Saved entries
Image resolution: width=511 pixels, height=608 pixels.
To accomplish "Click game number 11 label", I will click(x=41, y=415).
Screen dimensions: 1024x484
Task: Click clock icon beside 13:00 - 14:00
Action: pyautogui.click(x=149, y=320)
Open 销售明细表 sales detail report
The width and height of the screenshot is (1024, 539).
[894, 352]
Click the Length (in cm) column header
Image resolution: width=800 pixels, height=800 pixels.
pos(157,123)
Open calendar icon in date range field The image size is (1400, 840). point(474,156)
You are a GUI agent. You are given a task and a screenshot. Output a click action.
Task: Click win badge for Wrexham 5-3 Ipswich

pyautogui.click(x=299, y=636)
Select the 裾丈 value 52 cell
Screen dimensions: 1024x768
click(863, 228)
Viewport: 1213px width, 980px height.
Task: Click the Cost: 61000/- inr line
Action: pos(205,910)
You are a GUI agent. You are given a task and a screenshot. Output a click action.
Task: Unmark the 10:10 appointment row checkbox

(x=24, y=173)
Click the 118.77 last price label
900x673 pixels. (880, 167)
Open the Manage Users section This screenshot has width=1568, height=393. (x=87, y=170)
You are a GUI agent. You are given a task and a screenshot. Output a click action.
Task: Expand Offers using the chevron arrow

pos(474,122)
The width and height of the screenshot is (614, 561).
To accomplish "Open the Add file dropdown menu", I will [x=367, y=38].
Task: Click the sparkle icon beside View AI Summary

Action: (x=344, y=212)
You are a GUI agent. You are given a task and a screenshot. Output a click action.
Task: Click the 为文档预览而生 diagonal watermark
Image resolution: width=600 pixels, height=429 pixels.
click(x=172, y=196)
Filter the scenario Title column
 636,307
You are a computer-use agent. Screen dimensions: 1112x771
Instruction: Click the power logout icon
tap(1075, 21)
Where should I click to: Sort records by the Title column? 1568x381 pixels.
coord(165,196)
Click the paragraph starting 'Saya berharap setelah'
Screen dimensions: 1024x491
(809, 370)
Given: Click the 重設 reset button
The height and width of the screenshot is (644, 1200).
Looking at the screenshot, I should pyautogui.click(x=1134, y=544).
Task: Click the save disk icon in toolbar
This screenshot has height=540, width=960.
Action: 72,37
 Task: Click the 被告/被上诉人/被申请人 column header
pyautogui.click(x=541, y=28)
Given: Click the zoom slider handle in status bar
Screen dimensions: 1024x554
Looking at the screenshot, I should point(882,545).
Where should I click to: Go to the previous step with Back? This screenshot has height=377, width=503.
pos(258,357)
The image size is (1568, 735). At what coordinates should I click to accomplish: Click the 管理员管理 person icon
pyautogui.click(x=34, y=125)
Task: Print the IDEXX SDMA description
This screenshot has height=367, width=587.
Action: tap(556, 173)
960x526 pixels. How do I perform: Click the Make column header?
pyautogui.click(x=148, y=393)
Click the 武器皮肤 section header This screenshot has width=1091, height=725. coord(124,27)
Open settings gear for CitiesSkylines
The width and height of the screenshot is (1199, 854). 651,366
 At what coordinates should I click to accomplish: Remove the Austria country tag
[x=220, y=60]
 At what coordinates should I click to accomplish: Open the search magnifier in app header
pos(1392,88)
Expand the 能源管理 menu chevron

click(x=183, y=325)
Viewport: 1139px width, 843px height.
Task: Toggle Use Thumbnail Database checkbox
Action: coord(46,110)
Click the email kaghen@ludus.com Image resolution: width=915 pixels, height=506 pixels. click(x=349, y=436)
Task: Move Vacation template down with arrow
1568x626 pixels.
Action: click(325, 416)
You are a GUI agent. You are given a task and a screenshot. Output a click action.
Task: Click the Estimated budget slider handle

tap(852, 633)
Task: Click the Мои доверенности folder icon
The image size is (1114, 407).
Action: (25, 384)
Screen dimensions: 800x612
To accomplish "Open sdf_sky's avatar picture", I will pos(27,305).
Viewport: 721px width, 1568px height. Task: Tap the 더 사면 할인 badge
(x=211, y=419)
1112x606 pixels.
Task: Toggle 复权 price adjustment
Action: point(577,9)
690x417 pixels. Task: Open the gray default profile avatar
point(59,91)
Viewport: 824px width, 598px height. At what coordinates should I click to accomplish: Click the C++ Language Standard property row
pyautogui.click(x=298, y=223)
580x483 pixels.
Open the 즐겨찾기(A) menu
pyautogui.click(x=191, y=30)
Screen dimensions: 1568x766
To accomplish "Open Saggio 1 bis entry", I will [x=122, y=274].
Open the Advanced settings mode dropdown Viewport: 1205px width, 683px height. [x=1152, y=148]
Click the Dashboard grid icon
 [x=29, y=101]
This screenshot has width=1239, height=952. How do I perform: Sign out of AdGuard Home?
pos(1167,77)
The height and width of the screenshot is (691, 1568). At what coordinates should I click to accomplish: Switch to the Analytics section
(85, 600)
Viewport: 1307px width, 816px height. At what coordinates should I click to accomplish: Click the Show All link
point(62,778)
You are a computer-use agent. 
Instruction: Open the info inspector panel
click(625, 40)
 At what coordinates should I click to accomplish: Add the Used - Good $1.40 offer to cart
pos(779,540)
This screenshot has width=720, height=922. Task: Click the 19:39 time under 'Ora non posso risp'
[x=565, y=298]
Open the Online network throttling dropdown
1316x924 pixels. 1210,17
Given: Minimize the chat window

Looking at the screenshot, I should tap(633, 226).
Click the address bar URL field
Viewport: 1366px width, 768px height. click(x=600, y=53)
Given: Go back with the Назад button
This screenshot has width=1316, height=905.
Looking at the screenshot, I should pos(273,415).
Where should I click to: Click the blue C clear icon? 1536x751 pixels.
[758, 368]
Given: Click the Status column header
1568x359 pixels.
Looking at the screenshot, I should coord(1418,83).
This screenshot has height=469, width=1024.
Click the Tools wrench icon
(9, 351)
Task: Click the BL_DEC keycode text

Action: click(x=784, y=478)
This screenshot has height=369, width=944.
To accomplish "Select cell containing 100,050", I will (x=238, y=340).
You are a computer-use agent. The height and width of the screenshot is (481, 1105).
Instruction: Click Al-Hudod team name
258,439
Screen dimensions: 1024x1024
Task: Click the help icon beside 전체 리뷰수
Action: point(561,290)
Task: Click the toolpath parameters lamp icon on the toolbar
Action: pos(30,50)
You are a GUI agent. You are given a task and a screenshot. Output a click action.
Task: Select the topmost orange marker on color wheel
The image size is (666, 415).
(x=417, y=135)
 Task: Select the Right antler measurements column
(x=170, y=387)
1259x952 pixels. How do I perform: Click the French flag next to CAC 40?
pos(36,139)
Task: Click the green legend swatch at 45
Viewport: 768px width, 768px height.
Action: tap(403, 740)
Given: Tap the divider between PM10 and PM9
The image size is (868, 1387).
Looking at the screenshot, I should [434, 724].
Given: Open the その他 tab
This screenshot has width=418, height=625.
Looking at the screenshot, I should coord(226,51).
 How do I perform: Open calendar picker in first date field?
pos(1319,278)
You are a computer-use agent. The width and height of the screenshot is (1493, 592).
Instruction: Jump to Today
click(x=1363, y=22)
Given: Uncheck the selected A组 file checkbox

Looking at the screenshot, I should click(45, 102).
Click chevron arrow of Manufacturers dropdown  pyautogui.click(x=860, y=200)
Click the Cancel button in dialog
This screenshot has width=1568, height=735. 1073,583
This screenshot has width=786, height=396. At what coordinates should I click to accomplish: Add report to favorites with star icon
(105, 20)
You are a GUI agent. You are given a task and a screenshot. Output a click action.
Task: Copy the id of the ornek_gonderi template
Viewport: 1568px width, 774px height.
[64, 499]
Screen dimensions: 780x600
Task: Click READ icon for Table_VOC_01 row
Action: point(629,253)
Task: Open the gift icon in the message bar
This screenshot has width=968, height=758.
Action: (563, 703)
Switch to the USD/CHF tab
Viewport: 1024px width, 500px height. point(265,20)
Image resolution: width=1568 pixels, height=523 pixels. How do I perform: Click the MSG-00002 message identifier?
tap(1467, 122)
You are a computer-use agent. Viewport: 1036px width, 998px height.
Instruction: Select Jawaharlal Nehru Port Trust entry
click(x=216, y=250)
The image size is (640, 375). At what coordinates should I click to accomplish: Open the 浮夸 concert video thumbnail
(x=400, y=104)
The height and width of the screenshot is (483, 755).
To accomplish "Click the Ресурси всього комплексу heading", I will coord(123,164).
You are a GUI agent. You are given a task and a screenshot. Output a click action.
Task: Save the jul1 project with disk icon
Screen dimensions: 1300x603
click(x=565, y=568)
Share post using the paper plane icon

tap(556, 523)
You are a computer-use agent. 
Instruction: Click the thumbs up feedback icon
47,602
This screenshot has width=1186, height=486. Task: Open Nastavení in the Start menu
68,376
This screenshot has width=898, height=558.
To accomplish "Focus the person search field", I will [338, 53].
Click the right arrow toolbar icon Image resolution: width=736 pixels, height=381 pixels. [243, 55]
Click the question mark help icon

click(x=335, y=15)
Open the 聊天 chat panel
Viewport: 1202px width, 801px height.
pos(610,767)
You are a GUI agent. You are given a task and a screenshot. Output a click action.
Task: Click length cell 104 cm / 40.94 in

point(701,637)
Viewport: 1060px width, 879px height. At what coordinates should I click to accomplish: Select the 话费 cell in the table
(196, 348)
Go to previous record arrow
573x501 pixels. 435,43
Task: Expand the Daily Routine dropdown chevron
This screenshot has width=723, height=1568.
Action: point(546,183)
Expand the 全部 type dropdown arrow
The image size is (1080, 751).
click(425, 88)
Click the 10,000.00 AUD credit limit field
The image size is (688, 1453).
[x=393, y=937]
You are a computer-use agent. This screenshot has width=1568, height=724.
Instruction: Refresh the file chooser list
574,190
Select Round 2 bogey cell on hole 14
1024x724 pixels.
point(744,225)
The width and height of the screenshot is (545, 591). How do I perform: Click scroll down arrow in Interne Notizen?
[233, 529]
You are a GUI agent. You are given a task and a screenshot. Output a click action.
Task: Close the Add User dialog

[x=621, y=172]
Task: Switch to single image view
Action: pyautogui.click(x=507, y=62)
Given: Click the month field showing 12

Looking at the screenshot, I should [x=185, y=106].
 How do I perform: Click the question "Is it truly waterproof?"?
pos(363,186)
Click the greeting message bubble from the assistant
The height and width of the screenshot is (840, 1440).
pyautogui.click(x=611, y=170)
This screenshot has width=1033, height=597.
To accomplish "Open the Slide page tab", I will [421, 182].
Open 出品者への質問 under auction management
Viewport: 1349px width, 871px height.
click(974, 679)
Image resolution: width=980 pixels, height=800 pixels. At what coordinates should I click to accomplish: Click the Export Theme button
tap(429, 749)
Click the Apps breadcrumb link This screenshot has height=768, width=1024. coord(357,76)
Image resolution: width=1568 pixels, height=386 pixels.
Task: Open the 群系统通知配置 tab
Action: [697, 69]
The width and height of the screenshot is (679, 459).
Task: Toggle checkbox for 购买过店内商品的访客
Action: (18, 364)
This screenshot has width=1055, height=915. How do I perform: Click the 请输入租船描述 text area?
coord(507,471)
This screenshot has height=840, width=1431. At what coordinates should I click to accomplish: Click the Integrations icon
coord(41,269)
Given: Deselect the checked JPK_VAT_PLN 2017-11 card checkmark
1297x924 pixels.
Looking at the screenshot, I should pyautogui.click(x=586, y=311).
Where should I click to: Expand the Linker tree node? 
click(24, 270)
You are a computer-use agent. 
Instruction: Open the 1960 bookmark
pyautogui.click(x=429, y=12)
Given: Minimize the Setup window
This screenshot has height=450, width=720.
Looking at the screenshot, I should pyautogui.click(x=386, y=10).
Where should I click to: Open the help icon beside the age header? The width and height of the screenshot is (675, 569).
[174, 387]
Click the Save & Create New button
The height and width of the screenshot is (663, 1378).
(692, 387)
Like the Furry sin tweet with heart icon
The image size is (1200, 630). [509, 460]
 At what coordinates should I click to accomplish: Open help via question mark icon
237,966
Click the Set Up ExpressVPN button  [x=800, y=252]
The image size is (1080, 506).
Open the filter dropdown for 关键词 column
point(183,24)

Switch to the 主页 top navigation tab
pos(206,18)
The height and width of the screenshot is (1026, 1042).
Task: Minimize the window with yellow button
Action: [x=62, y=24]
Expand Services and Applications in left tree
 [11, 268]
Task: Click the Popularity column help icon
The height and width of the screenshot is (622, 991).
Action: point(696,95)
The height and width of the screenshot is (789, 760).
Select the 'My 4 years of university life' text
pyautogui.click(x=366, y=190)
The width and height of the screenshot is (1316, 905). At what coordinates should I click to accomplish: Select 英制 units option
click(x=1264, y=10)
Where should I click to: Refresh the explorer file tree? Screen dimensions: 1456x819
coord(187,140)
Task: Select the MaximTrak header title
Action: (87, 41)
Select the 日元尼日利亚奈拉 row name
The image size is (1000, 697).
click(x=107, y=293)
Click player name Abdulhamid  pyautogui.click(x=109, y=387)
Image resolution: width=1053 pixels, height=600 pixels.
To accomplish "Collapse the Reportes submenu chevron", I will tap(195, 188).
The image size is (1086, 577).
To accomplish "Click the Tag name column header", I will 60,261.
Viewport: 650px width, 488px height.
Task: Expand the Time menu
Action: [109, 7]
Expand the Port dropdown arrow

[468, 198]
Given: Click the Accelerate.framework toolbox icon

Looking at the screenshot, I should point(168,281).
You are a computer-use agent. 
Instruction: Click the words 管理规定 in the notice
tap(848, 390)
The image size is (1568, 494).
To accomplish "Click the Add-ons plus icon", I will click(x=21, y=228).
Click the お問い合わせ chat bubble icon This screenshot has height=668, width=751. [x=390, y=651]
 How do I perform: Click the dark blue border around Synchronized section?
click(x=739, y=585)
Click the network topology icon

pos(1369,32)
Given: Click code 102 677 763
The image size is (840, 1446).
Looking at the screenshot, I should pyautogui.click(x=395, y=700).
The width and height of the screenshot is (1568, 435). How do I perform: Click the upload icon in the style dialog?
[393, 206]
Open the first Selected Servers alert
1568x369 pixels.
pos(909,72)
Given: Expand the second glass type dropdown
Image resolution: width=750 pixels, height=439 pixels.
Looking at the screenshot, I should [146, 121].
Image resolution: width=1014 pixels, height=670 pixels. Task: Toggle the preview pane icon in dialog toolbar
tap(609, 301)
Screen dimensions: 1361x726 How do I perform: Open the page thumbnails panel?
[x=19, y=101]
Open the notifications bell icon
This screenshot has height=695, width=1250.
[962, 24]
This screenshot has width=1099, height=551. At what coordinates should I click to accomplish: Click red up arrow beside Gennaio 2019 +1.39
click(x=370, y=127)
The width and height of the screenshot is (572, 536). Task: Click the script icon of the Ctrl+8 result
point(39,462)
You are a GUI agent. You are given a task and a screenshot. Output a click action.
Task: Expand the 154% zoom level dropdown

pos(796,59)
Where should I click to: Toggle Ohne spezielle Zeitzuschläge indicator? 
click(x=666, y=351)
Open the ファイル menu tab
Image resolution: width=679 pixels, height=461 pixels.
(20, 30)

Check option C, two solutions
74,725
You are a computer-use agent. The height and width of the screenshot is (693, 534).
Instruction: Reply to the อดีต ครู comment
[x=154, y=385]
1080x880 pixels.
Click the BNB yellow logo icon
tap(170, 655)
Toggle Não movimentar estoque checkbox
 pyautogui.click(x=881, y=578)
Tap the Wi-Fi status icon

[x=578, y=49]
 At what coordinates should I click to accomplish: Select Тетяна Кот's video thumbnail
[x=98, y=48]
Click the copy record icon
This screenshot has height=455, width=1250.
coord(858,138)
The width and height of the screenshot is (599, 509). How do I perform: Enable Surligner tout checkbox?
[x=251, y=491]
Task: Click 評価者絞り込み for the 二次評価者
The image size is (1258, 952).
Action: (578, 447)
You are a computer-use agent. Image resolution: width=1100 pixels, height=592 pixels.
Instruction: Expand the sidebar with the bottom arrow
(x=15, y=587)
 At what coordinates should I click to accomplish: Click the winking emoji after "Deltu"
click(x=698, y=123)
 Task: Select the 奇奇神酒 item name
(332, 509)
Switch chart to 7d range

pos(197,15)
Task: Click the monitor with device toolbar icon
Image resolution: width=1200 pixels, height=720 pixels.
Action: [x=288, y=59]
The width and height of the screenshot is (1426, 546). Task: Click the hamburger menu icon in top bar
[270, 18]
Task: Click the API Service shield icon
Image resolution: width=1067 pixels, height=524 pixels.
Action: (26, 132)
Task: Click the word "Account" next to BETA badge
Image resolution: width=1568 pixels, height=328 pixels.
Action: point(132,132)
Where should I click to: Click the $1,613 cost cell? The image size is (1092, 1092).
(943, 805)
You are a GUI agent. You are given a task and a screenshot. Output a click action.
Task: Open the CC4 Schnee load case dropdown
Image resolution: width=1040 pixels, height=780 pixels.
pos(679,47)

### WHAT NEEDS TO BE DONE
Wherever the string "template" appears in a line above, copy that line.

### EXERCISE RESPONSE
Task: Move Vacation template down with arrow
Task: Copy the id of the ornek_gonderi template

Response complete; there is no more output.